Las similitudes del oficio del sastre con la profesión del diseño son innegables. La lista es larga: no estamos ante una industria de prêt-à-porter sino de productos a la medida –o a la necesidad– y al gusto del cliente; estamos sujetos a las tendencias y modas; a la influencia de las nuevas tecnologías y maquinaria, etc. Más allá de estos paralelismos puntuales, enfatizo tres ejes que considero determinantes en el ejercicio del diseño.
En primer lugar se trata de una profesión basada en la persona. Es admirablemente humana: desafiante, creadora y creativa, social y enormemente dependiente de la capacidad de comunicarnos. Por ello implica tolerar el error, desafiar los estados de ánimo, suplir las carencias y construir con base en la experiencia. No olvidemos que, en innumerables ocasiones, el cliente tiene a su vez un consumidor al que se debe, complicando la ecuación con nuevas variables, todas profundamente humanas.
En segundo lugar, es un ejercicio de co-creación basado en el conocimiento experto de las dos partes. En Ideograma solemos decir que el negocio de nuestros clientes es una idea. Sólo si esa idea es robusta y está debidamente anclada, los diseñadores podremos entrar en el juego para definirla, darle vida, mejorarla, nombrarla, vestirla y comunicarla. Solemos lamentarnos porque, a menudo, el cliente quiere tener la razón pero –como dice mi socio Juan Carlos Fernández– siempre, absolutamente siempre, será la razón.

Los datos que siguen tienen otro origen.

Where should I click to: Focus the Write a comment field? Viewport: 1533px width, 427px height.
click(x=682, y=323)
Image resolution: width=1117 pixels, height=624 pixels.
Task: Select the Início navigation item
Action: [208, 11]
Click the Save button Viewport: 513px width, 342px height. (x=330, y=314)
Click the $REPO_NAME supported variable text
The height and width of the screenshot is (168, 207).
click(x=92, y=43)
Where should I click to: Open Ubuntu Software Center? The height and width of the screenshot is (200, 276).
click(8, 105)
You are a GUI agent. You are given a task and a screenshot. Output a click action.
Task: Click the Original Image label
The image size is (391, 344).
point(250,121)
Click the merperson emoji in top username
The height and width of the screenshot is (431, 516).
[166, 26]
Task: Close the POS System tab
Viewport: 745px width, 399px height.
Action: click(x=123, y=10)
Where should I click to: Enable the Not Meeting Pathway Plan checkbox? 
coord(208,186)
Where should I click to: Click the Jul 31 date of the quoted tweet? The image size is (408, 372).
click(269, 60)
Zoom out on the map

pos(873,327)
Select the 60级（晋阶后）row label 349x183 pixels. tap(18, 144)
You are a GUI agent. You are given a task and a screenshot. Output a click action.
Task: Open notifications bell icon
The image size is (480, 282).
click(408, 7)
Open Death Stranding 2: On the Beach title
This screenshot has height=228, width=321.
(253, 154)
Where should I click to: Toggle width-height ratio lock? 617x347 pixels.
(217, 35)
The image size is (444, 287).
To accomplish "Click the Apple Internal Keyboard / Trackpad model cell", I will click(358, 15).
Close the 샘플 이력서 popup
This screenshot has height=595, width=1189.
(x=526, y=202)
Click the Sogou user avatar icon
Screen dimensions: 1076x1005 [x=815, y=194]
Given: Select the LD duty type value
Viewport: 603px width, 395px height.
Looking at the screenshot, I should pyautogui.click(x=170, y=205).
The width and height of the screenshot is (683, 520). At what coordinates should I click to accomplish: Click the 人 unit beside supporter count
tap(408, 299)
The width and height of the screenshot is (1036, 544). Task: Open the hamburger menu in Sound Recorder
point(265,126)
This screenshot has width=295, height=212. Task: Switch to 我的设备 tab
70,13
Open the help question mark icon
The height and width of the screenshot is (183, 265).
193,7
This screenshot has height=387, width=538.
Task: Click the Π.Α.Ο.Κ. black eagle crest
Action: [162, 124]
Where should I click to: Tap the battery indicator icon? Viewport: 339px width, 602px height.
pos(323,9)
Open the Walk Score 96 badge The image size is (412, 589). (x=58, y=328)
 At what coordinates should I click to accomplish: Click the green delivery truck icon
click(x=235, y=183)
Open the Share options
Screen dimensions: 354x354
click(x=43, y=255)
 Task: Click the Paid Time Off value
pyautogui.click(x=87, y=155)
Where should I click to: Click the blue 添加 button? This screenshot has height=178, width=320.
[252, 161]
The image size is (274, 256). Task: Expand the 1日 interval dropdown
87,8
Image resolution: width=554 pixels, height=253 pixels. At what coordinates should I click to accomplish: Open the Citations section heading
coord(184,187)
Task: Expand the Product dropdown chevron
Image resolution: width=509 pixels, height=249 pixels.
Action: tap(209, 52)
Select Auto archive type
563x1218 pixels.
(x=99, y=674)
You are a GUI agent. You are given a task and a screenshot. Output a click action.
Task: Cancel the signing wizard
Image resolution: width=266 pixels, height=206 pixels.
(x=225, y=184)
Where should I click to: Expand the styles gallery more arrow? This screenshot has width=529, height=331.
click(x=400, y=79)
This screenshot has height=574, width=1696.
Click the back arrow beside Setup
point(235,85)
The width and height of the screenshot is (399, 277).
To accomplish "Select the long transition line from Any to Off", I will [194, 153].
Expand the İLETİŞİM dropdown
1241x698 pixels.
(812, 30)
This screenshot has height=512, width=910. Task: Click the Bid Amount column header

Finalmente es una disciplina que se cocina en casa, alejada de las instalaciones del cliente. Así que tiene su importancia procurar un espacio ideal para la creación, que sea un gran catalizador del proceso y que promueva la belleza del resultado. Coincido con lo que decía Rius, el gran caricaturista: “no se puede vivir como si la belleza no existiera”.
Estamos celebrando los 50 años de la existencia de la licenciatura en la Ibero, lo cual nos haría pensar que nuestros asuntos son muy contemporáneos pero somos herederos de las viejas profesiones, de los oficios y de sus beneficios. Sobre todo de la dependencia de un cliente y de una necesidad que no podría resolver por sí mismo. Esto es lo que, simple y llanamente, me hace levantarme todos los días con el orgullo de ser parte de una profesión que llegó para quedarse.